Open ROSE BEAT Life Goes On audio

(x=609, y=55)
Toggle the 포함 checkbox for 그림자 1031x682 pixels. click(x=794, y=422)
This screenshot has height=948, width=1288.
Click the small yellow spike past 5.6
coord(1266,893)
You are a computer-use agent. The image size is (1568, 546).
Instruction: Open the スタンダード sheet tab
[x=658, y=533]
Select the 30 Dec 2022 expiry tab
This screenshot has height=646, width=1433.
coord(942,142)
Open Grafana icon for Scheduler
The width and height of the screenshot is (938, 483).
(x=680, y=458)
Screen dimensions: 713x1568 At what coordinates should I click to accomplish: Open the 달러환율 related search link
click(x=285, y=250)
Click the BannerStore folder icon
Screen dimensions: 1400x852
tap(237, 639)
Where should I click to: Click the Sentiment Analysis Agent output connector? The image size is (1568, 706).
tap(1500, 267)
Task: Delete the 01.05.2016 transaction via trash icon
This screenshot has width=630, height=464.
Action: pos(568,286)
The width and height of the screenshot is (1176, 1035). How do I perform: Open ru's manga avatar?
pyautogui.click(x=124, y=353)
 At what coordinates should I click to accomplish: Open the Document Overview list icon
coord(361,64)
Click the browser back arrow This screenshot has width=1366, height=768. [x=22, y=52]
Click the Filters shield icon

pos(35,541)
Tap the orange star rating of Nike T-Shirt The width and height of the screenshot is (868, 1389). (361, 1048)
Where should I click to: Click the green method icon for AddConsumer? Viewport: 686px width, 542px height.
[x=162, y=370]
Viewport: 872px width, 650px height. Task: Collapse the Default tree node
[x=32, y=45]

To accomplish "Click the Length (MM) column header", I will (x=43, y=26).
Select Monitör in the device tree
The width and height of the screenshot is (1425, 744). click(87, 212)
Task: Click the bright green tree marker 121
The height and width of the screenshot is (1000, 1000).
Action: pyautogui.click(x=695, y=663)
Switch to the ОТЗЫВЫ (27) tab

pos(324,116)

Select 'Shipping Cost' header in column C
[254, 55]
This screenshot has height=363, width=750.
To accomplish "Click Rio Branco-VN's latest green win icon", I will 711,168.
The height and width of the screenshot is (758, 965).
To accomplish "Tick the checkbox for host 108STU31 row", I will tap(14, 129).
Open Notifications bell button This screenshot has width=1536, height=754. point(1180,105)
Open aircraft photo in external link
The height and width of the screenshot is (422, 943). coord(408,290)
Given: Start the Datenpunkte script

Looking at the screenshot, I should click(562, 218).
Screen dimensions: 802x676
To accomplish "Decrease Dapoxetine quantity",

- - - - -

Nothing but the lines from the one containing "Overview list icon" to the last line of the listing above belongs in the answer; restate each word for word.

# Solved problem
 At what coordinates should I click to accomplish: Open the Document Overview list icon
coord(361,64)
Click the browser back arrow This screenshot has width=1366, height=768. [x=22, y=52]
Click the Filters shield icon

pos(35,541)
Tap the orange star rating of Nike T-Shirt The width and height of the screenshot is (868, 1389). (361, 1048)
Where should I click to: Click the green method icon for AddConsumer? Viewport: 686px width, 542px height.
[x=162, y=370]
Viewport: 872px width, 650px height. Task: Collapse the Default tree node
[x=32, y=45]

To accomplish "Click the Length (MM) column header", I will (x=43, y=26).
Select Monitör in the device tree
The width and height of the screenshot is (1425, 744). click(87, 212)
Task: Click the bright green tree marker 121
The height and width of the screenshot is (1000, 1000).
Action: pyautogui.click(x=695, y=663)
Switch to the ОТЗЫВЫ (27) tab

pos(324,116)

Select 'Shipping Cost' header in column C
[254, 55]
This screenshot has height=363, width=750.
To accomplish "Click Rio Branco-VN's latest green win icon", I will 711,168.
The height and width of the screenshot is (758, 965).
To accomplish "Tick the checkbox for host 108STU31 row", I will tap(14, 129).
Open Notifications bell button This screenshot has width=1536, height=754. point(1180,105)
Open aircraft photo in external link
The height and width of the screenshot is (422, 943). coord(408,290)
Given: Start the Datenpunkte script

Looking at the screenshot, I should click(562, 218).
Screen dimensions: 802x676
To accomplish "Decrease Dapoxetine quantity",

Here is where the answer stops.